From the Guidelines
When converting from lisinopril to losartan, a typical starting dose of losartan is 50 mg once daily for patients previously taking lisinopril 10-20 mg daily, as indicated by the dose ranges in Table 28 from the study 1. For patients on higher lisinopril doses (30-40 mg), starting with losartan 100 mg daily is appropriate, considering the goal doses should be at the higher end of the dose range when possible, as suggested by the study 1. The conversion should be done as a direct switch without overlap, ideally monitoring blood pressure within 1-2 weeks after the change. Losartan may take 3-6 weeks to reach full effect, so patience is needed when evaluating its efficacy. This conversion is often made because losartan (an angiotensin receptor blocker) typically causes less cough than lisinopril (an ACE inhibitor), while providing similar blood pressure control, which is crucial in managing hypertension in patients with diabetes or chronic kidney disease, as highlighted in the study 1. Some key points to consider when making this conversion include:
- Monitoring renal function and potassium levels after the switch, particularly in patients with kidney disease or those taking potassium supplements or potassium-sparing medications.
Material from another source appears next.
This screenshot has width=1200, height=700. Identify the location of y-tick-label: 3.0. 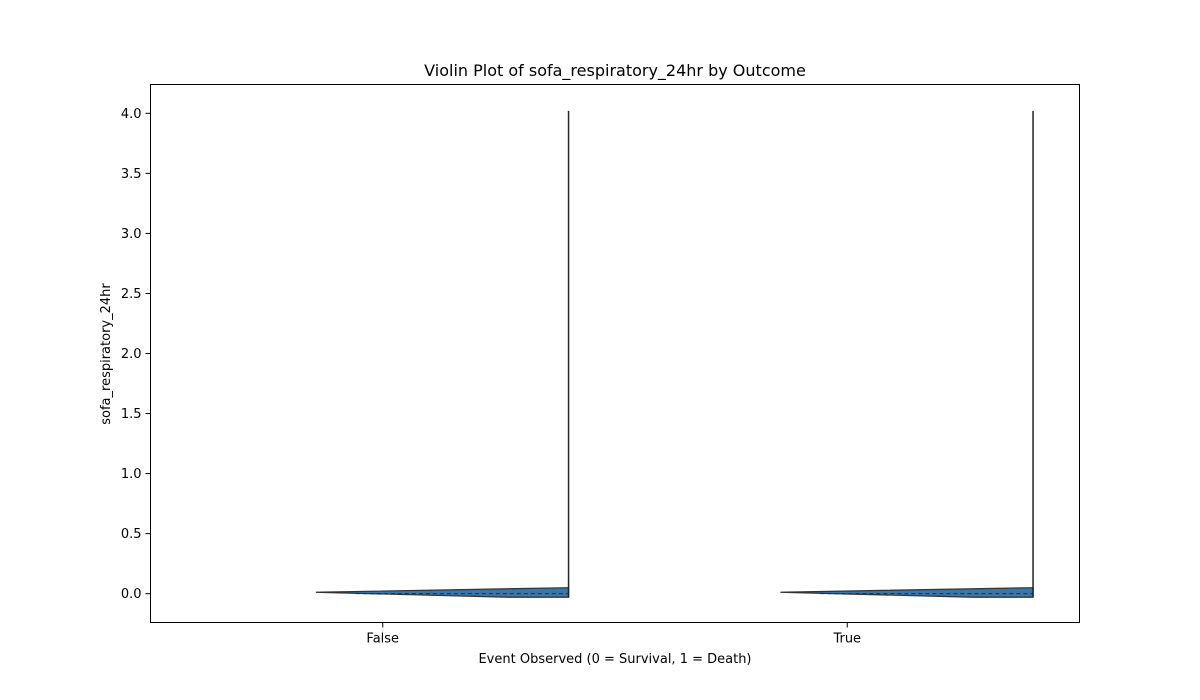
(132, 234).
- Being aware of common side effects of losartan, such as dizziness, back pain, and occasional diarrhea.
- Continuing to take the medication at the same time each day to maintain consistent blood pressure control.
- Recognizing that higher levels of blood pressure are associated with more rapid progression of kidney disease, as noted in the study 1, making effective blood pressure management critical.
From the Research
Lisinopril to Losartan Conversion
- The conversion from lisinopril to losartan is a common practice in the treatment of hypertension and heart failure, but there is limited direct evidence to guide this conversion 2, 3.
- A study comparing the effectiveness of twice-daily versus once-daily lisinopril and losartan found no significant differences in blood pressure control between the two dosing regimens, but did note an increased risk of angioedema with twice-daily lisinopril 3.
- Another study examined the use of combined therapy with an angiotensin-converting enzyme (ACE) inhibitor and an angiotensin II receptor blocker (ARB) for the treatment of proteinuria, and found that the combination of lisinopril and losartan was effective in reducing proteinuria, but emphasized the need for close surveillance of renal function and blood pressure during such therapy 4, 5.
- Losartan has been studied as an alternative to ACE inhibitors in patients with renal dysfunction, and while there is limited evidence to suggest that losartan is better tolerated than ACE inhibitors from the standpoint of renal toxicity, it may be used in patients with underlying renal dysfunction if deemed necessary, with close monitoring of renal function 6.
Key Considerations
- When converting from lisinopril to losartan, it is essential to consider the individual patient's renal function, blood pressure, and proteinuria levels, as well as their overall clinical status 2, 3, 4, 5, 6.
- Close monitoring of renal function and blood pressure is crucial during the conversion process, as both lisinopril and losartan can affect renal function and blood pressure control 3, 4, 5, 6.
- The dosage and dosing regimen of losartan may need to be adjusted based on the individual patient's response to the medication, and the presence of any underlying renal or cardiovascular disease 3, 5, 6.